To investigate the molecular function of these ARG signatures, we explored the associated enriched pathways in Gene Ontology (GO) terms (biological pathway, cellular component, and molecular function) and KEGG pathways. We used the ClusterProfiler package to identify the GO terms and KEGG pathways that ARG signatures enriched. For biological pathways of GO, the top three terms were “positive regulation of proteolysis,” “extrinsic apoptotic signaling pathway,” and “regulation of apoptotic signaling pathway.” The top three cellular component GO terms were “membrane raft,” “membrane microdomain,” and “membrane region.” The top three molecular function GO terms were “ubiquitin protein ligase binding,” “ubiquitin-like protein ligase binding,” and “heat shock protein binding.” The top three KEGG pathways enriched by the ARG signatures were “necroptosis,” “apoptosis,” and “hepatitis C” (Figure 3).

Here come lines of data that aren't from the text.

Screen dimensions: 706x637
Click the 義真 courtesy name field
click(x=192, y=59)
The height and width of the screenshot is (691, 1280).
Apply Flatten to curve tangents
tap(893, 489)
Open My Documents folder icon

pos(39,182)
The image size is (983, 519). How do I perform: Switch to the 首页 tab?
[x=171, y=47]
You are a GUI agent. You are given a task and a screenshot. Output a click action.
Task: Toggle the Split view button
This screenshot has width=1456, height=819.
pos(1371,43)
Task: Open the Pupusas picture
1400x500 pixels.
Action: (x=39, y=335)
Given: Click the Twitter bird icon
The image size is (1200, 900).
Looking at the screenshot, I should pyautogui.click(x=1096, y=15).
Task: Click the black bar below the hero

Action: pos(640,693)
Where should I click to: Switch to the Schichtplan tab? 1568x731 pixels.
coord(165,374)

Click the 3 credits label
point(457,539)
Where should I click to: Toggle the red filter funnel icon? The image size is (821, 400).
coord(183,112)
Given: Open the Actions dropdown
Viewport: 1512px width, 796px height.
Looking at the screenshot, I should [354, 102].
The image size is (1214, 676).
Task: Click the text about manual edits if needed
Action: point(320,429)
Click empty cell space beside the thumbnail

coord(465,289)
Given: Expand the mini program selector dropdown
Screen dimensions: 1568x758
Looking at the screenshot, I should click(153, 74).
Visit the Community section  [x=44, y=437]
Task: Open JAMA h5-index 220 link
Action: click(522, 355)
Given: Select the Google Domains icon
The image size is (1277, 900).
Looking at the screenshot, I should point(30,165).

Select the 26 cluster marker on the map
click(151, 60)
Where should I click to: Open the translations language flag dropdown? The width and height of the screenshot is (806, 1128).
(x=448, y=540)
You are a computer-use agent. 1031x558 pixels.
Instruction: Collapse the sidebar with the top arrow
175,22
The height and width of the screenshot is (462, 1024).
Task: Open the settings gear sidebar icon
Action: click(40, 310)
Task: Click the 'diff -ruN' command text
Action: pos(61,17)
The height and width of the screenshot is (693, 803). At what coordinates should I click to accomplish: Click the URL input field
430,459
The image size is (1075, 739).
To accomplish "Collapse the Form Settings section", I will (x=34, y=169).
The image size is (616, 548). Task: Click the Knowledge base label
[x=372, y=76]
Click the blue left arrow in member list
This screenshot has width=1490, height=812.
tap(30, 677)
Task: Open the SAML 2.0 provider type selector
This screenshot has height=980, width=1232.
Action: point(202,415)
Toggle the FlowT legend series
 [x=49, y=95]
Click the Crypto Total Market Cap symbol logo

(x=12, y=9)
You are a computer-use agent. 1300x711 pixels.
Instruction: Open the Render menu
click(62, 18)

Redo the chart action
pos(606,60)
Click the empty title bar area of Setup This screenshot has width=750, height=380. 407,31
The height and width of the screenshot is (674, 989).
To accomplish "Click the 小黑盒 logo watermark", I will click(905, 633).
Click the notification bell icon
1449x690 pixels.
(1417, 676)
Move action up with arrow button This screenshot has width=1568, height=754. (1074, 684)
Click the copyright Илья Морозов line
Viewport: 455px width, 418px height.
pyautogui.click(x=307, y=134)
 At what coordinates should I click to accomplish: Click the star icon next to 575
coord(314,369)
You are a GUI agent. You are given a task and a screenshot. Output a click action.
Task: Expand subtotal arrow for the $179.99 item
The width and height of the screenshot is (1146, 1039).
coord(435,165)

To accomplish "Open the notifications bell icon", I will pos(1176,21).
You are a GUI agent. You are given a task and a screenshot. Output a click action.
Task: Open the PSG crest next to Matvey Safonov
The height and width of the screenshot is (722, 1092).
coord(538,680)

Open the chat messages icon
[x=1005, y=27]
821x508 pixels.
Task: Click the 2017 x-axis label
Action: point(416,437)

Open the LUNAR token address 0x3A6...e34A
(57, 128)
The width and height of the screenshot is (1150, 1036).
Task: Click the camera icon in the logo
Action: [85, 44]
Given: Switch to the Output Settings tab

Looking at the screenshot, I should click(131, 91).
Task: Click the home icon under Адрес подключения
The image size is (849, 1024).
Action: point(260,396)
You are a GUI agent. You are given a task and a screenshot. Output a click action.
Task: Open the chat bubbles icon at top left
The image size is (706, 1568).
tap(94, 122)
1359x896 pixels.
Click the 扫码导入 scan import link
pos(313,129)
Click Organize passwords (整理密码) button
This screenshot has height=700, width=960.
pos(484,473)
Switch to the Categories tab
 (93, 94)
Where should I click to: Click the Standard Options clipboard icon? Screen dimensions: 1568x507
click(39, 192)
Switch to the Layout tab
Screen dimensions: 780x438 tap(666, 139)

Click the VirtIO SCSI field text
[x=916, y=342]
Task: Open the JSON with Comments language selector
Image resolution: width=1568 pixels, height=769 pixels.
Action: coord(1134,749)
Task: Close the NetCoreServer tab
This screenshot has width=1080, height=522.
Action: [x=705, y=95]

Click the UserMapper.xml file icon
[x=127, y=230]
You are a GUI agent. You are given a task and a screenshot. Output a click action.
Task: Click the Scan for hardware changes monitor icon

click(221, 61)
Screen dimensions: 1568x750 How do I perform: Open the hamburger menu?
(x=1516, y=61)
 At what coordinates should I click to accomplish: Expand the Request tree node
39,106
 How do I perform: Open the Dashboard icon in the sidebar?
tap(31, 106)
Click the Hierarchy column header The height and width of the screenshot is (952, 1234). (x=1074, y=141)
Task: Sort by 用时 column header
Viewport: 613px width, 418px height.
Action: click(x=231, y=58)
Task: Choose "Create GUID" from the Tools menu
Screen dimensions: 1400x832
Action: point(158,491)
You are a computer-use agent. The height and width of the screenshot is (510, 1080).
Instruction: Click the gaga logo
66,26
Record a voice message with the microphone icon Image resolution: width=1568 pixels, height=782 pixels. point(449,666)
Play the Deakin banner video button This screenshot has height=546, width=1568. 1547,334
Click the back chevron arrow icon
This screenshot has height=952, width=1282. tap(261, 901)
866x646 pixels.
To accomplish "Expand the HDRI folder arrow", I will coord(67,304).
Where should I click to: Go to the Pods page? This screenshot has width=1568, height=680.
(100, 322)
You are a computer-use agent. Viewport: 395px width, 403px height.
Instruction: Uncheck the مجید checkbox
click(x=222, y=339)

The PPI network analysis demonstrated interactions in these ARG signatures. Of these, SQSTM1, CASP8, HSP80AB1, FADD, and MAPK9 were the interaction center nodes, suggesting that these genes had broader interactions than other ARG signature genes. To further display ARG signature interactions, we performed a PPI analysis of the 26 ARGs using the STRING database. SQSTM1, HSP90AB1, and CASP8 were identified as nodes in the PPI network of ARG signatures.
Figure 3.
The enriched pathways of ARGs in CRC recurrence. The significance of annotated pathways is denoted by color and the number of genes enriched is indicated by the size of dots. (A) Top 10 biological processes enriched by ARGs; (B) top 10 cellular components of ARGs; (C) top 10 molecular functions of ARGs; and (D) top 10 KEGG pathways of ARGs. ARG, autophagy-related gene; CRC, colorectal cancer; GO, Gene Ontology; BP, biological process; CC, cellular component; MF, molecular function; KEGG, Kyoto Encyclopedia of Genes and Genomes.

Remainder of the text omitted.